All undergraduate, graduate and law students must enroll in MFA using Duo Security, which follows the successful campus wide rollout for faculty and staff last fall.
This month, Information Technology will expand the mandatory multi-factor authentication (MFA) enrollment initiative to include students, which follows a successful campus-wide rollout for faculty and staff last fall. Graduate students must enroll in MFA using Duo Security by Tuesday, March 23, undergraduate students by Monday, April 12 and law students by Wednesday, April 21.
Higher education institutions are often prime targets for cybercriminals. Sophisticated phishing attacks and other hacking innovations constantly look for ways to infiltrate critical systems and steal sensitive information through an organization’s most vulnerable areas. To counter these threats, a 2018 EDUCAUSE Core Data Service report showed 92 percent of U.S. institutions were tracking, planning, had partially or fully deployed institution-wide MFA on their campuses.
At Elon, MFA is among a growing list of security and awareness measures happening behind the scenes to educate the community about increasing threats and enhance online safety for all users, on and off campus. Adding students to the enrollment initiative is a critical next step, according to Gary Sheehan, Elon’s director of information security. Opening enrollment now allows students ample time to acclimate to the new authentication process before the new school term in the fall, he said.
“Even for student accounts, password theft is constantly evolving as hackers use methods like keylogging, phishing and email spoofing to gain access,” Sheehan said. “MFA enables us to deploy a security strategy that protects our platforms and community, reduces our risk for cyber threats and further provide protections in such a way that access remains easy for authorized users.”
Also referred to as two-factor authentication, MFA adds layers of password security to critical university systems and reduces the number of compromised accounts by making it difficult for unauthorized individuals to log in with stolen passwords.
Though you may not realize it, you likely already use MFA when accessing online accounts for banking, credit cards and other services, Sheehan said.
“When you access an ATM or use a debit card for purchases you typically need the card (something you have) and a pin number (something you know),” he said. “Whenever a merchant, bank, medical provider or retailer requires you to provide a password or pin, along with something you have to complete a transaction, you are using multi-factor authentication.”
At Elon, the MFA process involves the use of the Duo Security app and two or more devices to deliver security tokens that allow users to access single sign-on services like email, Moodle, LinkedIn Learning and other applications.
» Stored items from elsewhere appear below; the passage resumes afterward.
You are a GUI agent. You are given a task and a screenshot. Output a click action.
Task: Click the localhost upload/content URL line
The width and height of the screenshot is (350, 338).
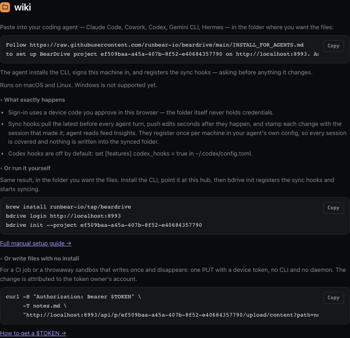[x=171, y=315]
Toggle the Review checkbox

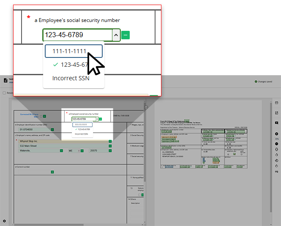click(x=4, y=93)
With Duo Security, tokens are typically communicated through a push to a mobile device or call to a landline phone.
“Since passwords can be compromised and are vulnerable to sharing, adding multi-factor authentication to the login process requires the user to know something (the password) and have something (the token), in order to gain access,” Sheehan said.
All Elon students are encouraged to enroll in MFA before the deadlines noted above. After those dates, email, Moodle and other single sign-on services will be inaccessible until MFA enrollment is complete. For help getting started, visit the step-by-step enrollment guide in the IT Self-Service Portal Knowledge Base or attend a 20-minute virtual help session. If you have questions or need to report an issue, please contact the Technology Service Desk at 336-278-5200.
For additional online safety resources and to sign up for alerts, visit the Information Security website. To stay aware of active cyber-attacks and other threats on campus, Sheehan encourages users to sign up for information security alerts.
“You are the shield,” he said. “We all play an important role in keeping our community safe.”